TASK BRIEF — Find and copy each line of the listing below that has the word "Evaluation" in it.

####

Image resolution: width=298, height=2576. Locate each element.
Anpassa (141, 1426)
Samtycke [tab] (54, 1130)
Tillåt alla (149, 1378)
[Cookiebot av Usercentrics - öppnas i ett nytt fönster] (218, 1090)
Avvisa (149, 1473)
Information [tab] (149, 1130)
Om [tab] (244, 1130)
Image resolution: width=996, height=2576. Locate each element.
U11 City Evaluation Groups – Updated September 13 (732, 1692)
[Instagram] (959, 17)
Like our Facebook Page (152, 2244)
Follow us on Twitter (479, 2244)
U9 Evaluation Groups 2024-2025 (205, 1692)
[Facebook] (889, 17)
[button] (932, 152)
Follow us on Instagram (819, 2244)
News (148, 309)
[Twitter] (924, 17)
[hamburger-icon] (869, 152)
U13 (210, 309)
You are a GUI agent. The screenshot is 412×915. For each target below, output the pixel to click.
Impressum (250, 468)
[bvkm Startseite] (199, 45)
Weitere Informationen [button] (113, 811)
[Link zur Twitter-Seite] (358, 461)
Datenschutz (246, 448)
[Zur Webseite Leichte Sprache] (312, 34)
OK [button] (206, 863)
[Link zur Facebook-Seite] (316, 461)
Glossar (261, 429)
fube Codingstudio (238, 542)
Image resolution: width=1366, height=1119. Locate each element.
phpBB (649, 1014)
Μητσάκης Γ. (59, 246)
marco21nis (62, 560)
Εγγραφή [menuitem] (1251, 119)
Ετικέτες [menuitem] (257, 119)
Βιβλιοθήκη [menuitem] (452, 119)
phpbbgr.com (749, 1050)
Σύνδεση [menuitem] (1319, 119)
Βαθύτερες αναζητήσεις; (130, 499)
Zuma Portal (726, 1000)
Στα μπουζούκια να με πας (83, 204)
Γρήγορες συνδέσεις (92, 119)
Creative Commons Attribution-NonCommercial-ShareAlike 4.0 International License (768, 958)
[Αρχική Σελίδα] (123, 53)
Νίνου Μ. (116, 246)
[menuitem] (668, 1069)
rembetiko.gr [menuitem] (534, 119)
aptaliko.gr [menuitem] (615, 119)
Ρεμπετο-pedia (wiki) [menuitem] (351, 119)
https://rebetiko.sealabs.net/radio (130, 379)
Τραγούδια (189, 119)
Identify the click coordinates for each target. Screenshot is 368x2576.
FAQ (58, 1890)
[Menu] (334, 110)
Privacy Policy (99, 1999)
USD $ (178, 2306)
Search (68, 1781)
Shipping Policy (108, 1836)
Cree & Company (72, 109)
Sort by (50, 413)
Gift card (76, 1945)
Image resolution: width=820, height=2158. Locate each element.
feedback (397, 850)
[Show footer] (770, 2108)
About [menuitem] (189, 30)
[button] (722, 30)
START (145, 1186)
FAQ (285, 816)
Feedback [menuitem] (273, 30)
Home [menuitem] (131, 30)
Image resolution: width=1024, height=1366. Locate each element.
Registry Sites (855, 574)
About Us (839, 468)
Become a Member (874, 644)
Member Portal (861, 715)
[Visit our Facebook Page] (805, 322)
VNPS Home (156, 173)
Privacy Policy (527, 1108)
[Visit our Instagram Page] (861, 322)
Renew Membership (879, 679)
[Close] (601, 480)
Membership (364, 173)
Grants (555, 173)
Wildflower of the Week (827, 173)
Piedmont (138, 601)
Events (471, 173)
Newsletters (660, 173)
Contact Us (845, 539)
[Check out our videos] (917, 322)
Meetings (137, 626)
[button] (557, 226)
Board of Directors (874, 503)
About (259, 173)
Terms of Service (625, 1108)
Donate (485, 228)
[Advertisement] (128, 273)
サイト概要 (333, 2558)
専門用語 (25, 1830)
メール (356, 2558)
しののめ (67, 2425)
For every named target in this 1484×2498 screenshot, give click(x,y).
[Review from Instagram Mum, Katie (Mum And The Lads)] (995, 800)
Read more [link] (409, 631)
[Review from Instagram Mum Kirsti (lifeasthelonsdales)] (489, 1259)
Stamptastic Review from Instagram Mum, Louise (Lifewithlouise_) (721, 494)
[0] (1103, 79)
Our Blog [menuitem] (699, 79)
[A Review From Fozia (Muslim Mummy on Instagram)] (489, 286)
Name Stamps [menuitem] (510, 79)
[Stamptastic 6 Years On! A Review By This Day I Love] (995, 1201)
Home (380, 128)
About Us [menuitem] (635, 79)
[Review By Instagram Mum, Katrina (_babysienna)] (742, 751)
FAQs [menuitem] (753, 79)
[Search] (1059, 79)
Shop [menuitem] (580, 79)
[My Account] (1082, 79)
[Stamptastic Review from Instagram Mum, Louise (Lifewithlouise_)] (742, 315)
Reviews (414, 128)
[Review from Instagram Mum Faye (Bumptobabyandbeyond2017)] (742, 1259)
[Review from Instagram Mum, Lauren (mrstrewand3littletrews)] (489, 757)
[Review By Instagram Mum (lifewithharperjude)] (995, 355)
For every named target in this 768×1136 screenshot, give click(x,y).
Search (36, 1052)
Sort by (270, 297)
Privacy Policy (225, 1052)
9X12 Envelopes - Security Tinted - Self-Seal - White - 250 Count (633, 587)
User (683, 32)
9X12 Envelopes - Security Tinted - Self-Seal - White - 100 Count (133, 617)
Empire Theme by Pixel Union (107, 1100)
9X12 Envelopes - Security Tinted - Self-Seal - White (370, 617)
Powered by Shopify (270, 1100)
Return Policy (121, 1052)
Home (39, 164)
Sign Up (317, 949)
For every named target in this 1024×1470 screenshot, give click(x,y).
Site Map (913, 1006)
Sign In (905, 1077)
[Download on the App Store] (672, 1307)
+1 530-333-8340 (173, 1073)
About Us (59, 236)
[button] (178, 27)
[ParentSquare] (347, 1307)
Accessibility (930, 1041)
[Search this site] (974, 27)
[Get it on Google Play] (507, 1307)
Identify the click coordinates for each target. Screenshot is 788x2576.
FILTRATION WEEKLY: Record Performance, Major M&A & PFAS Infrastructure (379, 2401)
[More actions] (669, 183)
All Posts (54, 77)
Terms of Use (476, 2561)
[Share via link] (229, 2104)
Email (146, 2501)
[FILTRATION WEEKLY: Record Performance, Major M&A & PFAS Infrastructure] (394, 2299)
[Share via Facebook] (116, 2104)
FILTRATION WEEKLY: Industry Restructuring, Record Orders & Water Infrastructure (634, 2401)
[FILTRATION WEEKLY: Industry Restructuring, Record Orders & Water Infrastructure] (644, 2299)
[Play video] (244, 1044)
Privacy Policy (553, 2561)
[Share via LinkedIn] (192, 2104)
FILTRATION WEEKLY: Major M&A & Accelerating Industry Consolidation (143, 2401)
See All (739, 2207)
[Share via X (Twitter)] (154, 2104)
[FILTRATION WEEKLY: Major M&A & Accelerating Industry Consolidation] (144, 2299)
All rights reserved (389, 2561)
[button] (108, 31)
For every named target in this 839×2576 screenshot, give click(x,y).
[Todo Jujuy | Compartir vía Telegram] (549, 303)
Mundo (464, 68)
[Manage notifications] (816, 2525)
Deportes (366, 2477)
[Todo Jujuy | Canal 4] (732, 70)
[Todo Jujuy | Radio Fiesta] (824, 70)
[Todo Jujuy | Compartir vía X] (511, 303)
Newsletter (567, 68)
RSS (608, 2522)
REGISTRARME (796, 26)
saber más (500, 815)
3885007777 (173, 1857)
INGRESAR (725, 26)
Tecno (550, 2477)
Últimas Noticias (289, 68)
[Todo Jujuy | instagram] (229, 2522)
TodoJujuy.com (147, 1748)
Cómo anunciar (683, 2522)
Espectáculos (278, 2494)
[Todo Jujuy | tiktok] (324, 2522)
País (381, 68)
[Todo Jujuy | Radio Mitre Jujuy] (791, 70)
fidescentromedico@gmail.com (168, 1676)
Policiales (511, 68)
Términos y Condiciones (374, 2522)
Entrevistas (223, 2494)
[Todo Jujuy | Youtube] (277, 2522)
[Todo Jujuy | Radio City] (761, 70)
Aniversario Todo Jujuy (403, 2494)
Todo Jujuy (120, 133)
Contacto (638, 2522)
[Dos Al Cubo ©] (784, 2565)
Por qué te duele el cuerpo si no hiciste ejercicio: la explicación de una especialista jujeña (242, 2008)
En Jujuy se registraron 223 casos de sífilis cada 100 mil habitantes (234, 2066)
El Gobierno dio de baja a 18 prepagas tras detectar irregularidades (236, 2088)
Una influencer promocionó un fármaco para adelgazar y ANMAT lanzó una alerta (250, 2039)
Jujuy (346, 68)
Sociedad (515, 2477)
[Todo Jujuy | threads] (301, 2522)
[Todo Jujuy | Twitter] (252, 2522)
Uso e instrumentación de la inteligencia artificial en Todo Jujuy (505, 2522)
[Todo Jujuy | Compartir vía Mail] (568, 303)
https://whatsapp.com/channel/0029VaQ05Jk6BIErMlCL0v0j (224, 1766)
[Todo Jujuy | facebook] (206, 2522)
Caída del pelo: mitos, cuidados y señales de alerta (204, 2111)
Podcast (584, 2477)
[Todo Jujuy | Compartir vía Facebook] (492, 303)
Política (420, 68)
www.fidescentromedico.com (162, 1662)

####

TASK RESPONSE —
U11 City Evaluation Groups – Updated September 13 (732, 1692)
U9 Evaluation Groups 2024-2025 (205, 1692)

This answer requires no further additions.